Have you also considered the LN rabbet low angle block plane - quite a good price and looks pretty versatile. What I would go for in the first instance if I hadn't alreday got the LN low angle block plane.

Cheers

Gidon


----------



## Rob Lee (16 Apr 2004)

gidon":1qml2df0 said:


> <snip>
> 
> The only thing that puts me off the Veritas plane is its width - a little narrow for trimming typical 1" tenon cheeks. I know that's not exactly what it's for - but when since I can only afford 1 shoulder plane at present it's a big consideration for me.
> 
> ...



Hi - 

A rabbet (I thought you used "rebate" on your side of the pond ...) is a good choice for trimming cheeks - with a skew blade it's better, as there's less tendency to roll the wood fibres...
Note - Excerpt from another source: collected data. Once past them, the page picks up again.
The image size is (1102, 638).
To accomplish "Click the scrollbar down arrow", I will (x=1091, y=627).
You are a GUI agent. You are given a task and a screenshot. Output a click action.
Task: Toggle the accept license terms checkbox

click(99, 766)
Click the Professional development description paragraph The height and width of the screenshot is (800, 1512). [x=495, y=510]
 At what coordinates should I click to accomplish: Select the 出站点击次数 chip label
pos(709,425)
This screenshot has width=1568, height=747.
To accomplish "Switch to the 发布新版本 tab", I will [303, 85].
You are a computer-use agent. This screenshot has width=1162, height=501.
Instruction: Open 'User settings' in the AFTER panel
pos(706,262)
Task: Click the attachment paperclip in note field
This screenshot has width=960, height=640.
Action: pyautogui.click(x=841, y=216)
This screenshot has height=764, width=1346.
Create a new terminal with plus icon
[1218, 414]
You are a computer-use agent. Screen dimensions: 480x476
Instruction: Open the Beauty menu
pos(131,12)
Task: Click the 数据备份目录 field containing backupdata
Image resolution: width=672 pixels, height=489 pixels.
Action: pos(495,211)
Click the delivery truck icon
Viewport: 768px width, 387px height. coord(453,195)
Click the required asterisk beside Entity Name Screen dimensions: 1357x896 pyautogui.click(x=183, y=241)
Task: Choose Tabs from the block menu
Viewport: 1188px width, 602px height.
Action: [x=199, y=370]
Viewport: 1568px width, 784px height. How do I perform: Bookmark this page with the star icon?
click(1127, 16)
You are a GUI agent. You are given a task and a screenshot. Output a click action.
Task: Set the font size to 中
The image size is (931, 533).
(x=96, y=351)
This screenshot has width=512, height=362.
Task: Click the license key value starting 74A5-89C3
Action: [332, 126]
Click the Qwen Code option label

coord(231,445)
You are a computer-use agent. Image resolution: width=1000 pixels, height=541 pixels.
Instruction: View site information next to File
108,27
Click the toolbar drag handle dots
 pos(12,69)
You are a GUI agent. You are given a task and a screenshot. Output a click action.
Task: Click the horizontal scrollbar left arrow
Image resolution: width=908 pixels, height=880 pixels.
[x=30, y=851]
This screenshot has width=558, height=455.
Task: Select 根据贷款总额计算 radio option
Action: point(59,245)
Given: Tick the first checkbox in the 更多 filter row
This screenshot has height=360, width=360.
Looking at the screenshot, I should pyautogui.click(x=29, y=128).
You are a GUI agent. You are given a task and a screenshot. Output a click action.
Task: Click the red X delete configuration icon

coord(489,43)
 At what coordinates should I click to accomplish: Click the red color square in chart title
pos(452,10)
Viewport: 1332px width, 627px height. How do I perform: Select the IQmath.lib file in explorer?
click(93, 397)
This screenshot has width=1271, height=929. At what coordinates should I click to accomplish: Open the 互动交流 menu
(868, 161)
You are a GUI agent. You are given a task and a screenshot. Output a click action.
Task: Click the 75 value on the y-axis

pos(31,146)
The Medium Shoulder Plane is .70", but the Large will be 1 1/8"....coming end summer, early fall...

It, too, will be quite a bit different...

Cheers - 

Rob


----------



## gidon (16 Apr 2004)

Hi Rob - thanks. You're right - it should be rebate - all too easy to slip into American English!

I did hear rumours about a larger LV plane ... looking forward to it. Even more choice! 

Cheers

Gidon


----------



## Alf (17 Apr 2004)

Rob Lee":2zxa3nps said:


> all you have to do is pick the plane up, and you'll be saying "where have you been all my life!" !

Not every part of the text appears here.